Thursday 27 October 2011

What can you do with COMPUTE in SPSS

Note what you can do with Mean.# and Sum.# to tackle missing values. And also take note of LAG which takes up the value of the preceding case.

COMPUTE y=ABS(x). absolute value of x. ABS(!7) =7.
COMPUTE y=SQRT(x). square root
COMPUTE y=LN(x). natural logarithm
COMPUTE y=LG10(x). base 10 logarithm
COMPUTE y=EXP(x). exponential: ex
COMPUTE y=TRUNC(x). integer part. TRUNC(5.7)=5.
COMPUTE y=RND(x). round to nearest integer. RND(5.7)=6
COMPUTE y=MOD(x,11). remainder after division by 11
COMPUTE y=SUM(x1,x2,x3). sum of 3 variables if at least one is non-missing
COMPUTE y=SUM.5(x1 TO x10). sum of 10 variables if at least 5 are non-missing.
COMPUTE y=MEAN.2(x1,x2,x3). mean of 3 variables if at least 2 are non-missing
COMPUTE y=LAG(x). x from previous case
COMPUTE y=$SYSMIS. sets Y to sysmis.

Source: SPSS for Windows 8, 9 and 10 by Svend Juul

Dropping missing values in SPSS

(This needs some more thought and cleaning up)

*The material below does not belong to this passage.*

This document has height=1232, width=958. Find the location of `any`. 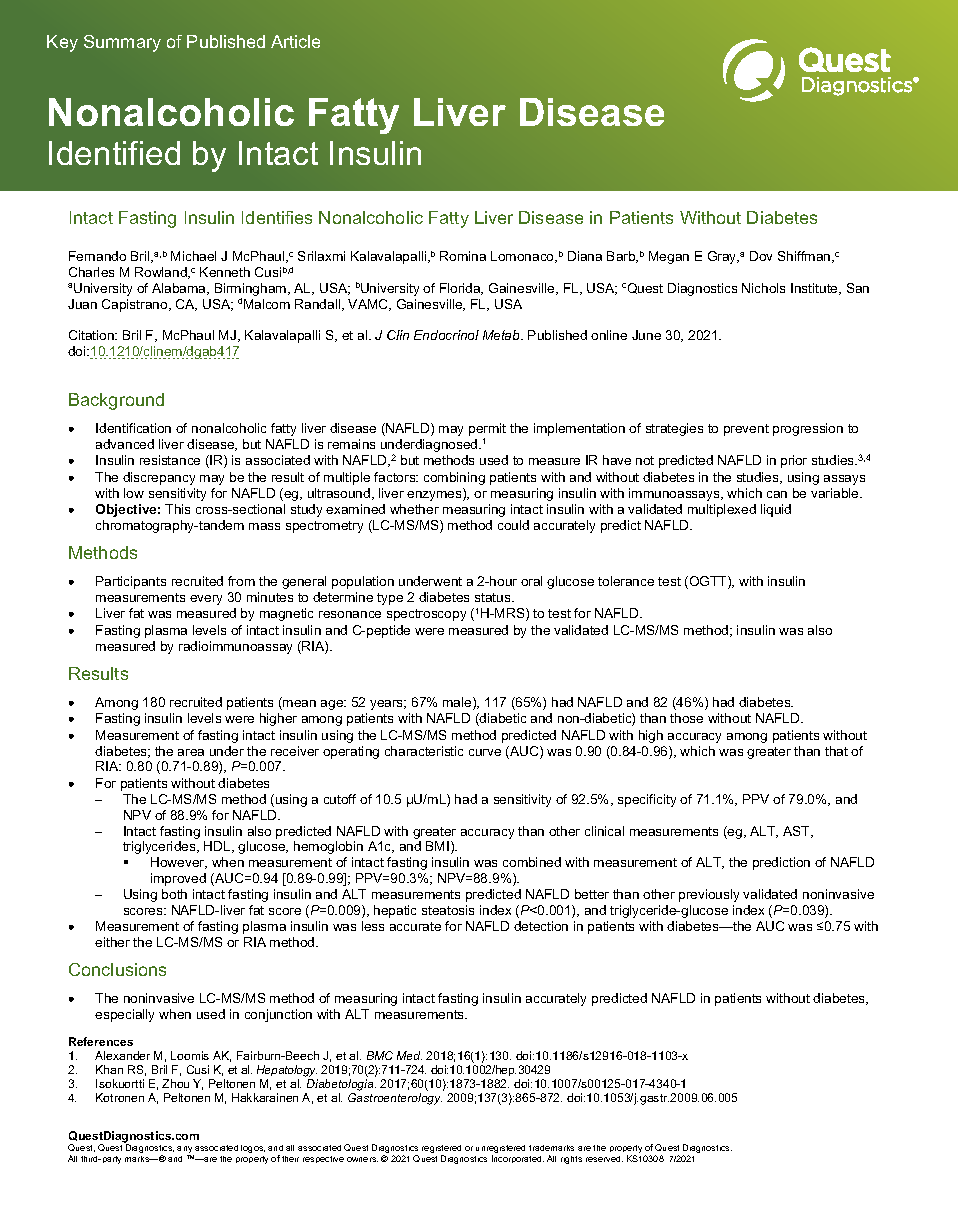

any is located at coordinates (185, 1151).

The SELECT command with the SYSMIS() function can drop all missing cases from the current SPSS data set. Consider the following:

SELECT IF NOT (SYSMIS (amount)). SAVE OUTFILE= 'newfile.sav'.


This example drops all cases whose value of the variable amount is missing, and then saves this data to an SPSS system file called newfile.sav.


If the dataset has more than one coding for missing values, as is often the case for survey data, select all of the different codings for missing values with the AND operator:

SELECT IF NOT (SYSMIS(amount1)) AND NOT (SYSMIS(amount2)). SAVE OUTFILE= 'newfile.sav'.